# puppy wanted



## Spit sheller (Jun 1, 2013)

Hi, is anybody aware of an RSPCA type of establishment here or any type of dogs home, I am looking for a puppy to join me in my new home and keep my wife company during the day.


----------



## MaidenScotland (Jun 6, 2009)

I am the person you want... if you private message me your email address I will send the adoption form that needs to be filled out for ESMA the largest shelter in Egypt with more than 500 dogs looking for a home, thanks for thinking of a shelter animal..


----------



## N.Ellen (Dec 5, 2013)

Hi
Maybe not right place ask, but do you know if there are any shelters for dogs in Luxor?
I ask because I will soon spend some mounths there, and I have worked for years in a shelter in norway, I love dogs, and I will love to visit an egyptian shelter, and also offer some of my time if needed for help, instead of my money..(that I do not have) ;-)


----------



## MaidenScotland (Jun 6, 2009)

Sorry I don't know but I would suspect there is.. the Brooke is down in Luxor so they would the best people to ask


----------



## Spit sheller (Jun 1, 2013)

MaidenScotland said:


> I am the person you want... if you private message me your email address I will send the adoption form that needs to be filled out for ESMA the largest shelter in Egypt with more than 500 dogs looking for a home, thanks for thinking of a shelter animal..


Thanks Maiden, pm sent.


----------



## hurghadapat (Mar 26, 2010)

N.Ellen said:


> Hi
> Maybe not right place ask, but do you know if there are any shelters for dogs in Luxor?
> I ask because I will soon spend some mounths there, and I have worked for years in a shelter in norway, I love dogs, and I will love to visit an egyptian shelter, and also offer some of my time if needed for help, instead of my money..(that I do not have) ;-)

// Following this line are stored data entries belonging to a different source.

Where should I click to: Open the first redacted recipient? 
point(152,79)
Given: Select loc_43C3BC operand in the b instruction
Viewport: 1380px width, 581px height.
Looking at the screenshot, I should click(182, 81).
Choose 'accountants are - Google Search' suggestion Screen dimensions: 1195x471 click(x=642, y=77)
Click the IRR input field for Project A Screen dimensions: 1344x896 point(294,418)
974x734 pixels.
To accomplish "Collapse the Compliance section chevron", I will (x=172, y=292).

Ace is the one you want in Luxor so here's the link to it.

Home - Animal Care in Egypt


----------



## N.Ellen (Dec 5, 2013)

MaidenScotland said:


> Sorry I don't know but I would suspect there is.. the Brooke is down in Luxor so they would the best people to ask


Thank you, And thanks for this forum, happy that I find you


----------



## N.Ellen (Dec 5, 2013)

Thank you, Seams like ACE are doing a good work. I will visist them, and Broke too,


----------



## EgyptianTourist (Dec 2, 2013)

When I was looking to adopt a dog, I contacted ESMA directly through their website and they helped me through the whole process. I would have posted the link but I'm not allowed to, just google it and you should find it. 

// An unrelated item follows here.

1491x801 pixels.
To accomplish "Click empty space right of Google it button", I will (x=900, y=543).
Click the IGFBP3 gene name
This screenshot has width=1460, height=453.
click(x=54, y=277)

Hope your wife and you find a cute puppy


----------



## MaidenScotland (Jun 6, 2009)

EgyptianTourist said:


> When I was looking to adopt a dog, I contacted ESMA directly through their website and they helped me through the whole process. I would have posted the link but I'm not allowed to, just google it and you should find it.
> 
> Hope your wife and you find a cute puppy




It is ok because I help with the adoptions and fundraising at ESMA but glad you are enjoying life with one of our dogs,


----------



## EgyptianTourist (Dec 2, 2013)

MaidenScotland said:


> It is ok because I help with the adoptions and fundraising at ESMA but glad you are enjoying life with one of our dogs,


That's really interesting to hear, I was wondering if they have any volunteering program available? I'm doing consulting and thus find a lot of free time with not much to do..


----------



## Helen Ellis (Aug 9, 2008)

*Volunteering in Hurghada*



EgyptianTourist said:


> That's really interesting to hear, I was wondering if they have any volunteering program available? I'm doing consulting and thus find a lot of free time with not much to do..



Can't help you with Cairo, but if you visit Hurghada make time for the regular Wednesday morning session at Blue Moon animal sanctuary (google it) on the middle El Gouna/Hurghada road. 10 am start to clean out sheep/goat/horse/donkey/camel/dog/cat/bird/duck/turkey pens or other jobs which need doing. A great way to meet good people too. ALL these animals are rescues.


----------